Higher food prices that have affected the United States can have more of an impact in Alaska, as the state’s position relative to where much of the food is coming from puts it in a logistical price trap.
Getting goods from Lower 48 producers to Alaska requires more than simply trucking them in. Most food must also be put on barges or flown in to the state, which increases transportation prices already affected by higher oil costs. In Alaska, where the price of gasoline is one of the highest in the nation — currently at an average of $4.399 a gallon for regular unleaded in the Mat-Su Valley — the cost of filling up a semi truck to make a delivery from Anchorage to the Valley is passed to the consumer.
Dan Grondahl, a clerk at D&A Shop Rite in Wasilla, said he hears customer woes every day, mostly about fuel and food prices.
“It seems whenever I talk to a customer they understand the correlation between fuel costs and food prices,” Grondahl said.
The prices of goods at a grocery store are largely dependent on two things: the product’s price and how much it costs to get it to the store, Grondahl said. While grocers can control which supplier they use to buy their products — giving an option on price — fuel prices incurred by transportation companies are out of the store’s control.
Dry goods, such as canned food, seem to have risen the most in price because of their weight, Grondahl said. The heavier an item, the more it costs to ship it.
For many families in the Valley, keeping up with rising food and fuel prices is straining budgets, and the national outlook isn’t rosy for the immediate future. Devastating flooding in the Midwest is ruining crops. Reports of wiped out soybean crops across Illinois, Iowa and other states are driving up costs for cattle farmers.
Analysts have reported the prices of beef, pork, chicken, milk and eggs will rise exponentially because of the flooding. But those reports are largely directed at Outside consumers and rarely take into account the added transportation costs to Alaska.
Also, the state’s unemployment rate is at its highest since February 2005, state labor officials report. More than 24,000 Alaskans are estimated to be out of work.

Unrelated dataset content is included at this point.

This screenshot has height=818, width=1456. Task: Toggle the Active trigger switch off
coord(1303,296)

Norcross said she realizes there is no easy answer for families stretching their budgets to buy the basics.
Help could come in the form of Gov. Sarah Palin’s proposed $1, 200 energy relief plan. If passed by the Legislature, every Alaskan eligible for the 2008 Permanent Fund dividend would also get a one-time $1,200 check to help offset the high cost of energy.
That money is also not confined to paying for energy costs — a fact that’s raised concerns among some lawmakers — and if the initiative passes, Alaskans could apply the funds to anything, including grocery bills.

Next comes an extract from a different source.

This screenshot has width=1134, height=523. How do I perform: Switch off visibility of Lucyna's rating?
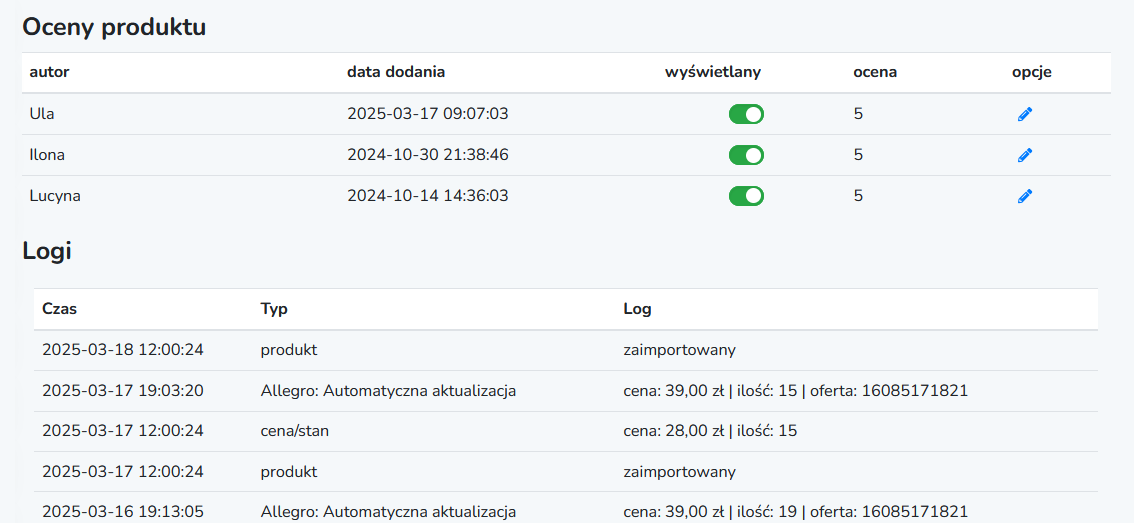click(x=746, y=196)
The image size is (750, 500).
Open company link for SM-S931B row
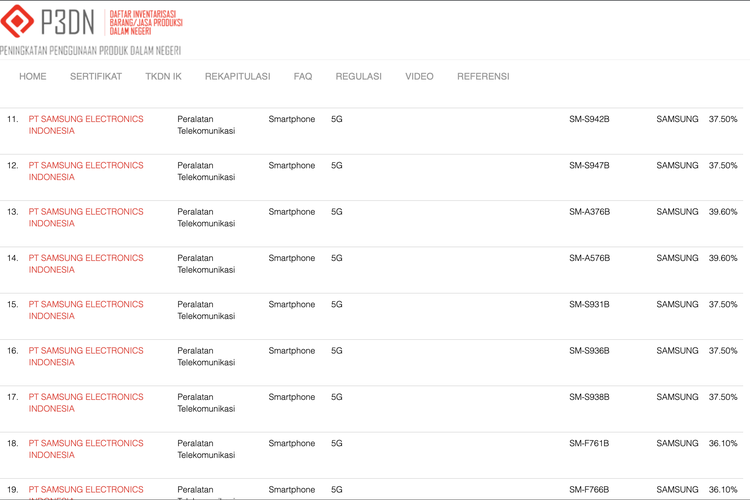point(86,310)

Many are going back to what seems like more Alaska-style methods of feeding their families: hunting and fishing. More than one shopper at Carrs Saturday said they were just buying the basics, eating more moose meat and as much fish as they could.
Norcross said her family will do the same, hoping to catch enough fish during the weekend fishing trip to last the winter. She’s also paid more attention to her garden this year, making sure a variety of homegrown vegetables will make it to the dinner table.
It’s still unclear just how high food prices will rise — or when it will stop — but the wide-ranging effects are hard to miss.
“Unless you absolutely have to, you don’t spend your money,” Norcross said.